We know that there were about 48,000 adult Baha’is with good addresses in the US in 1978. There are now about 60,000. In the meantime 12,000 Iranians immigrated. This means that there has been no growth in over twenty years. *None*. Of course, hundreds if not a few thousands of people have come in during the past two decades, but enormous numbers of them have gone right back out. Would any CEO who had not increased his earnings a single penny over twenty years be reappointed by the board?
The exclusivistic policies of Mr. Henderson, who is frankly mean-spirited, have contributed enormously to this Great Stagnation. He was the one who cracked down on Dialogue magazine in such a nasty way. He bullied Baha’i travel agents in 1991, for the Lord knows what reward from the corrupt Corporate Travel Consultants.
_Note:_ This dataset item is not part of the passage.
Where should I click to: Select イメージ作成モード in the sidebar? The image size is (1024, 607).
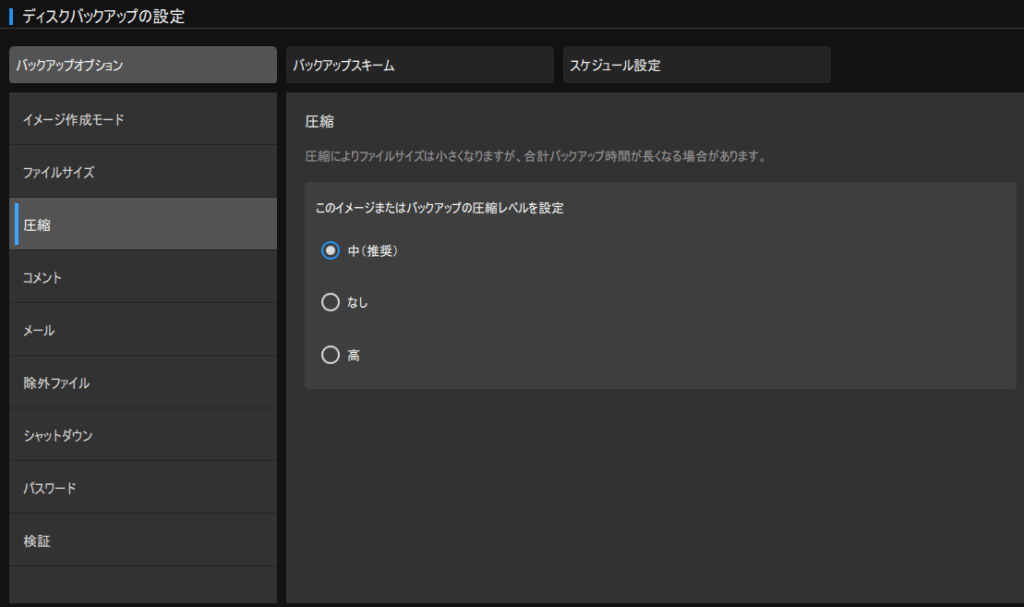143,119
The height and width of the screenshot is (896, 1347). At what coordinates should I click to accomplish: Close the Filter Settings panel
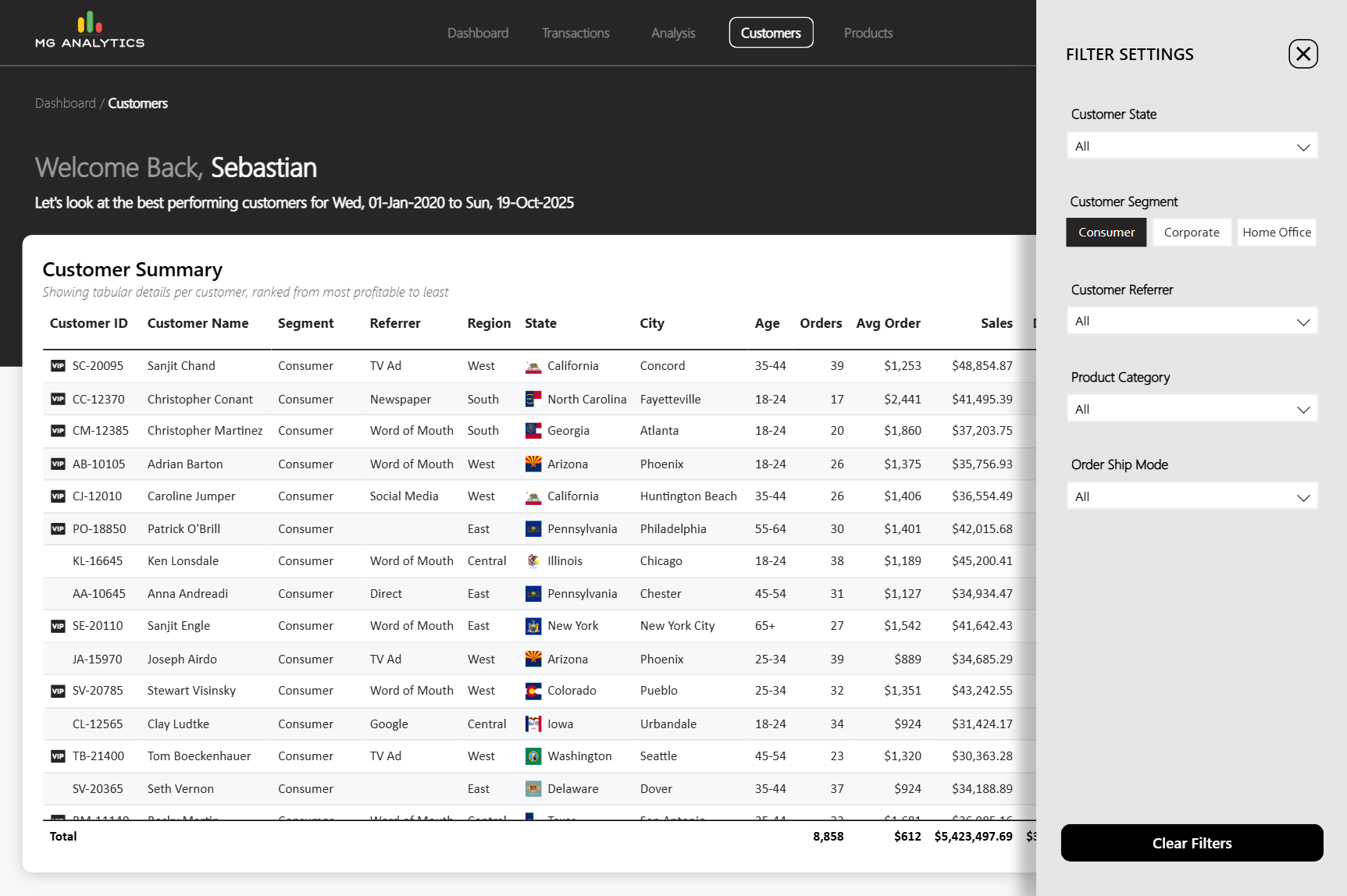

He agitated behind the scenes for a crackdown on . He has chased travel teachers out of the country, seeing them as an electoral threat should they become successful. I have no idea about the propriety of Jim Nelson’s book-keeping practices, but surely for Henderson to publicly smear him after Jim served on the NSA 1971-1999, in circumstances where Nelson cannot even publicly defend himself, is the height of sleaze. Henderson has arranged for himself to live rent free free in a 9-bedroom mansion (having the Bourgeois studio knocked down to build it, against UHJ instructions) with free Baha’i maids and gardeners, and his main business seems to be bullying Baha’is into silence behind the scenes. And I fully acknowledge that he is probably acting rationally given the way the Baha’i system is structured.
So, I think all these things are related: the fact that the Baha’i faith in the US has been going nowhere fast for decades; the fact that the electoral system seems to elect the ambitious and greedy (and paranoid) to the top offices; the fact that even initially upright people are made perpetual incumbents, exposing them to the temptations of absolute power held for decades and corrupting them; the fact that the electoral system provides an incentive for the incumbents to slap down and chase out potential competitors; the fact that it would not be in the incumbents’ interest for the faith to expand, become more open, attract a lot of new voters who might rock the boat.
Term limits would go a long way toward solving all these problems. In fact, why not have staggered elections for 4-year terms? You could elect 5 members in 2000 and 4 in 2002. People who don’t serve as long as Nelson did might not become tempted to act high-handedly. They wouldn’t face reelection and so would have no reason to fear being unseated by active young folks.
Counselor Fred Schechter, one of the people who falsely accused me, once told a friend of mine that anyone who becomes active in the faith will be attacked (by the faith’s officials, it is implied). We hadn’t at the time realized that Schechter intended to *act* on this observation!
This is a dysfunctional system, folks. There are ways in which it destroyed Dan Jordan (forcing him to live a lie and to resort to secret trysts), Allen Ward, and now Jim Nelson–not to mention the spiritual harm it has wreaked on the Baby Boom intellectuals who were enticed in with promises of tolerance and justice (!!!).